Spiral Jetty
The Great Salt Lake and Bonneville Salt Flats create one of the most amazing and surreal landscapes on the planet. It is no wonder that many movies are shot in area, such as Independence Day, Pirates of the Caribbean: At World’s End, and The World’s Fastest Indian. The area’s starkness, isolation, and other-worldly geology also provide the perfect canvas for world-renowned works of art that boldly dare to match the scale of the surrounding landscape.
On the north shore of the Great Salt Lake, Robert Smithson created the Spiral Jetty in 1970. Smithson built the Spiral Jetty—a 1,500 foot-long, 15-foot wide, coil that extends into the Great Salt Lake—with water, salt, and 6,000 tons of earth and volcanic basalt rocks. Smithson picked the area because of the blood-red color of the water, which is caused by the bacteria and algae that grow in this extremely saline part of the lake (which was cut off from fresh water sources in 1959 by construction of a Southern Pacific Railroad line that bisects the Great Salt Lake) and because of an abandoned pier and abandoned industrial structures.
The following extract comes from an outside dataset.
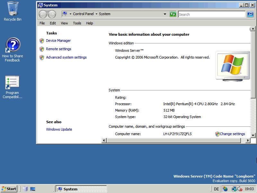Click the vertical scrollbar down arrow
The height and width of the screenshot is (193, 257).
click(253, 135)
Because of the Great Salt Lake’s fluctuating water levels the Spiral Jetty, the structure was submerged in 1972 and—except for one brief period—remained submerged (and somewhat out of the public’s mind) for the next two decades. With a prolonged drought, the Spiral Jetty is now dry.
The Spiral Jetty is 2 ½ hours north of Salt Lake City (65 miles on I-15 to exit 365 toward Corrine, west for 42 miles on Route 13/Highway 83 past Golden Spike National Historic Site).